OK, so these guys are doomed, right?

It has been said that the events of Rogue One will wrap up directly preceding the freighter chase that opened the original Star Wars. You may remember an irritated Darth Vader kicking down some doors on Leia's ship, choking people out, demanding missing Death Star plans? So we know, at least, that the movie's heist plan succeeds. What has us worried, though, is this: are any of these characters going to make it out alive? Because K-2's comments suggest some really grim odds, not to mention the fact that these fools are going to end up storming a damn beach to fend off AT-AT walkers on foot. Even Luke Skywalker had trouble with those things! Another issue is, if we're going in a strict chronological sense, from Rogue One to Episode IV, V, VI, and VII, we simply don't see any of these guys again. And you may be saying, well, hey, what's the gripe here, it's a big galaxy, right? Please. Finn and Rey ran into Han and Chewie within 40 freaking seconds of entering outer space. This galaxy ain't that packed. And these guys, these awesome characters, who we're already kind of starting to love? They're almost definitely doomed. Oh, and one more thing.

Vader!

Well, we couldn't not include this. There he is, folks, doing his thing. We actually saw this one coming a mile away. He's gonna be really angry when they lose those plans! And you want to know our guess? We're thinking Director Krennic (played by Ben Mendelsohn) in for the worst of it. Check out his face during the new trailer, compared to this more magisterial look from teasers past.

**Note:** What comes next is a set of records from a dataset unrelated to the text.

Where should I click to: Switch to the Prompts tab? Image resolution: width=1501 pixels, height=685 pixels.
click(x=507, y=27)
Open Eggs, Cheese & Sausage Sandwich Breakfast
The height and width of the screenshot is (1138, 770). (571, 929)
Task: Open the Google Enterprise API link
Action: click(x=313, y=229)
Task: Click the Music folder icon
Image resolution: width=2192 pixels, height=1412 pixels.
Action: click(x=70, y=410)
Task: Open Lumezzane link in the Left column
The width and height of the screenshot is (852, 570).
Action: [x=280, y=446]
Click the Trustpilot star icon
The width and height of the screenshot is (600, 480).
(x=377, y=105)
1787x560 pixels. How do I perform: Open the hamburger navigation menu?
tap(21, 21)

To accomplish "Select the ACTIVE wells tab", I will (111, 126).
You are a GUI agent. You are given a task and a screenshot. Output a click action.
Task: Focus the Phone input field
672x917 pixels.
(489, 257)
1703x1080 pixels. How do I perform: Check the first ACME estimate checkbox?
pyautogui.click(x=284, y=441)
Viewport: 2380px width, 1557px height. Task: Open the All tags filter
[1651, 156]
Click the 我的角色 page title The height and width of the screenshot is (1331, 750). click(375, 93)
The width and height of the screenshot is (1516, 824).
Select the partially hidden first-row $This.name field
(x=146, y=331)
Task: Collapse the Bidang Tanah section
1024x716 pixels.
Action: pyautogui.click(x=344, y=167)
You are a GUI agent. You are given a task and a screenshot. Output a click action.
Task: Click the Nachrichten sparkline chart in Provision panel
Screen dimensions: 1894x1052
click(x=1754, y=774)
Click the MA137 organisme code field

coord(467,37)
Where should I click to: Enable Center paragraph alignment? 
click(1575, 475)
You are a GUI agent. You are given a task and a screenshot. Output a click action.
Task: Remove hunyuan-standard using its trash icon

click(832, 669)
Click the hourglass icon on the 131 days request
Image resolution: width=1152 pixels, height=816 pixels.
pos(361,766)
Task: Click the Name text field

That is not the expression of a man who feels like he's in charge. That's the face of a man who's about to be strapped to a beam cannon and blown into six million pieces. (You know, presumably. That's what we would do, if we were Vader.) You know what? It's starting to feel like every single character in this movie not named Darth Vader is going to be straight-up killed by the time it's over. Which is awful, but it's probably as it should be. December 16, people, and then we ride hard with Rogue One.